打球は鋭い弧を描き、右中間を抜けていく。マリナーズの川崎宗則内野手が三塁に滑り込むと、球場中から大きな歓声が沸き起こった――。
1試合限定で無料
ヤフーと子会社のGyaO(ギャオ、東京・港)、博報堂DYメディアパートナーズは今年から米メジャーリーグベースボール(MLB)の試合をインターネットで生中継している。ギャオの動画配信サイト「GyaO!」にアクセスし、特設ページ「MLB.JP」を開けば誰でも視聴できる。毎日1試合限定だが、広告収入で運営しており無料だ。
配信するのはレンジャーズのダルビッシュ有投手やオリオールズの和田毅投手、ブルワーズの青木宣親外野手ら話題の日本人選手が出場する試合が中心。10日にはダルビッシュ投手が初登板したマリナーズ戦を中継し、多くの視聴者を集めた。
ギャオ企画部の丸山修二さんは「MLBの試合は日本時間の早朝から昼にかけて行われることが多く、家のテレビで見ることが難しいが、ネット配信だと仕事の合間や外出先でも視聴できる。特に今年は多くの日本人選手が渡米しており、がぜん注目を集めている」と話す。

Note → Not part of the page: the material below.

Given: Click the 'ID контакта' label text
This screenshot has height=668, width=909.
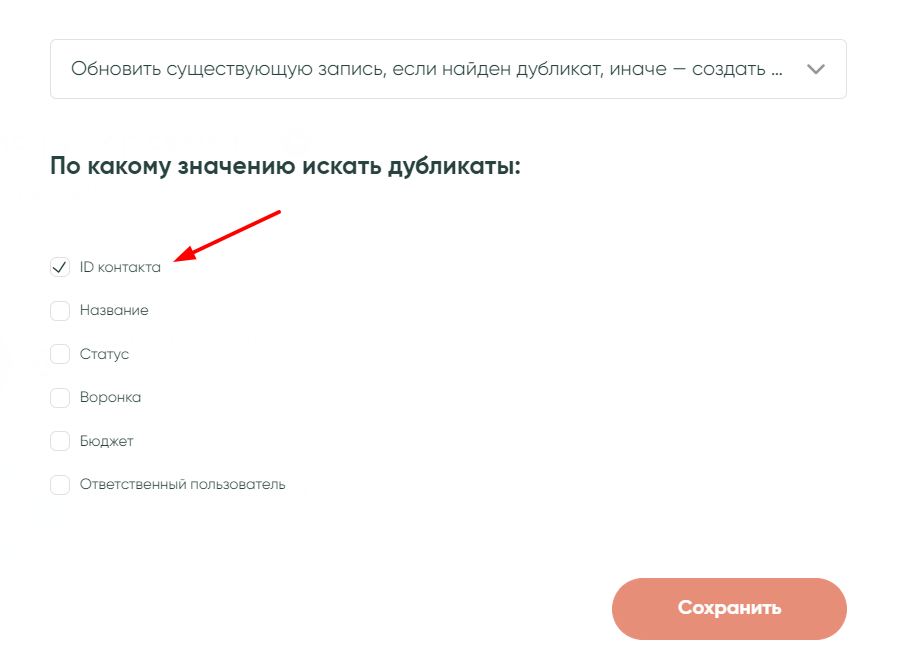Looking at the screenshot, I should click(120, 267).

現在のところ生中継はパソコンのみだが、日本人選手が出場した試合のダイジェストやインタビュー映像などのコンテンツはスマホとタブレットでも視聴できる。ダイジェスト映像は生中継が終わった数時間後には配信を始めている。
もっとMLBの試合を楽しみたいファンには、MLBの関連会社が運営する「MLB.TV」がおすすめ。年会費約1万円でMLBの全試合をスマホなどで視聴できる。残り試合数が少なくなるごとに価格も下がるため、ひいきのチームが優勝争いに残っているタイミングで申し込むことも可能だ。

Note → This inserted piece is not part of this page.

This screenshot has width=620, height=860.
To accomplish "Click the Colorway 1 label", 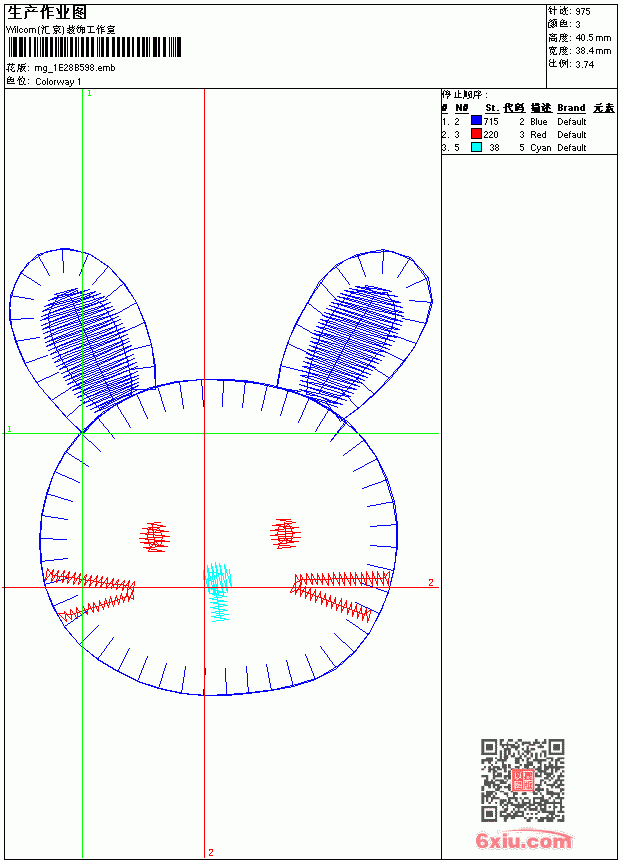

日本のプロ野球でもネット配信の動きは広がっている。ソフトバンク子会社のTVバンク(東京・中央)は動画配信サイト「ユーストリーム」を使って中日ドラゴンズの公式戦9試合を配信する。また動画配信サイト「ユーチューブ」に「パ・リーグチャンネル」を開設。パ・リーグ全試合のハイライトやインタビュー映像を流しており、「試合の最も面白い部分を提供する」(ソフトバンク広報)。

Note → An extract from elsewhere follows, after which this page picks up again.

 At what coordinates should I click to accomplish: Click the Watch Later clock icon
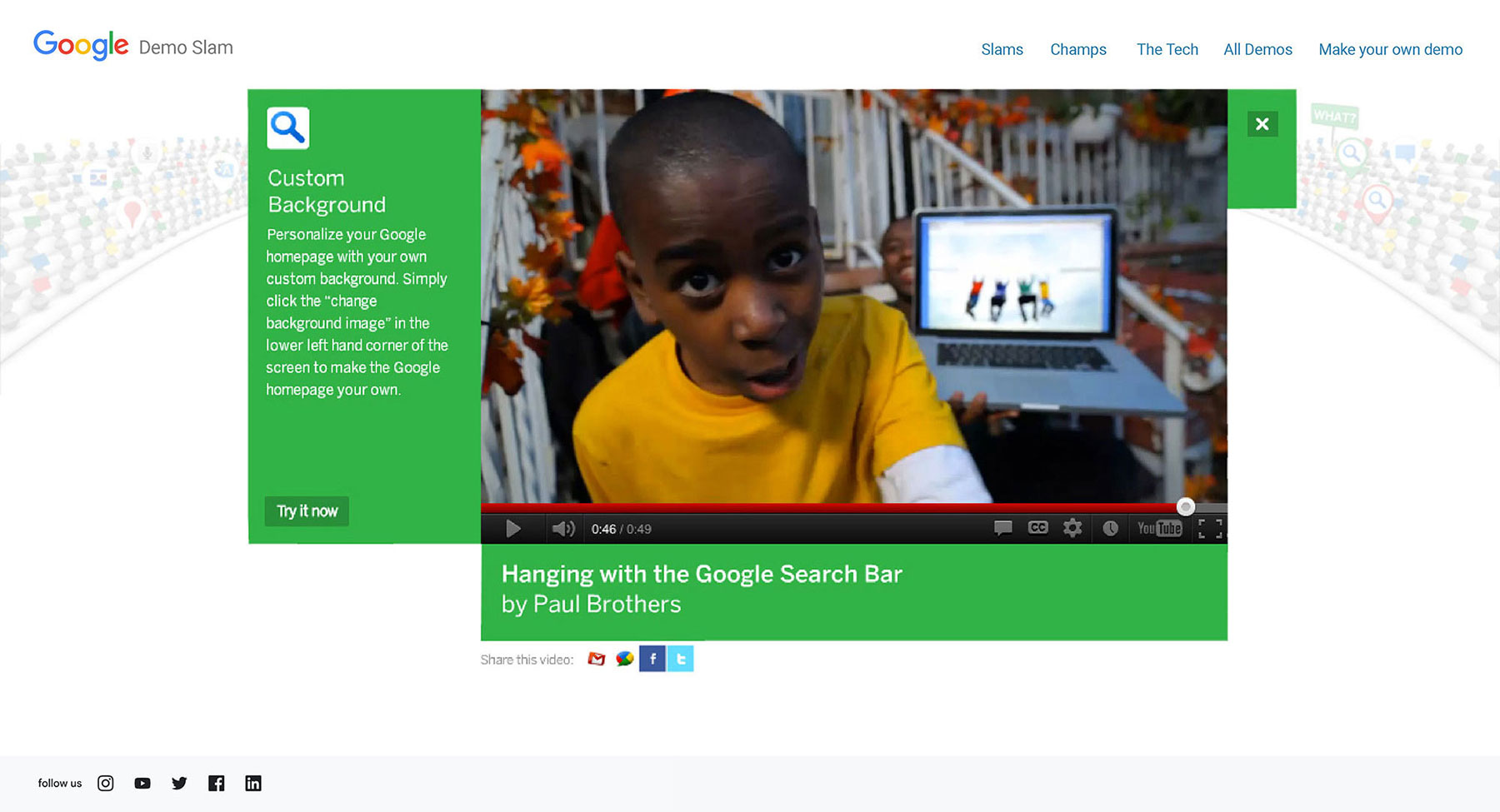pos(1110,528)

一方、ドワンゴが子会社を通じて運営する動画配信サイト「ニコニコ動画」では、楽天イーグルスとソフトバンクホークス、DeNAベイスターズの試合を生中継している。
戦略分析なども表示
衛星放送のスカパーJSATは毎週Jリーグ1部(J1)の6試合とJ2の2試合をスマホやパソコン向けに生中継している。価格は月額2580円だが、衛星放送のJリーグパッケージの契約者は年末まで無料、それ以降も月額315円で利用できる。
生中継だけでなく、出場選手や戦略分析などの情報も同時に表示。田中晃専務は「どこにいてもJリーグを楽しめる環境をつくり、日本のサッカー文化を盛り上げていきたい」と話す。
国内のプロスポーツ団体は数年前までネット配信に消極的だった。放映権を持つ放送局にも視聴率に悪影響を及ぼすとの懸念があったが、認識は変わりつつある。ネットを活用したスポーツ観戦がより身近になる日も近い。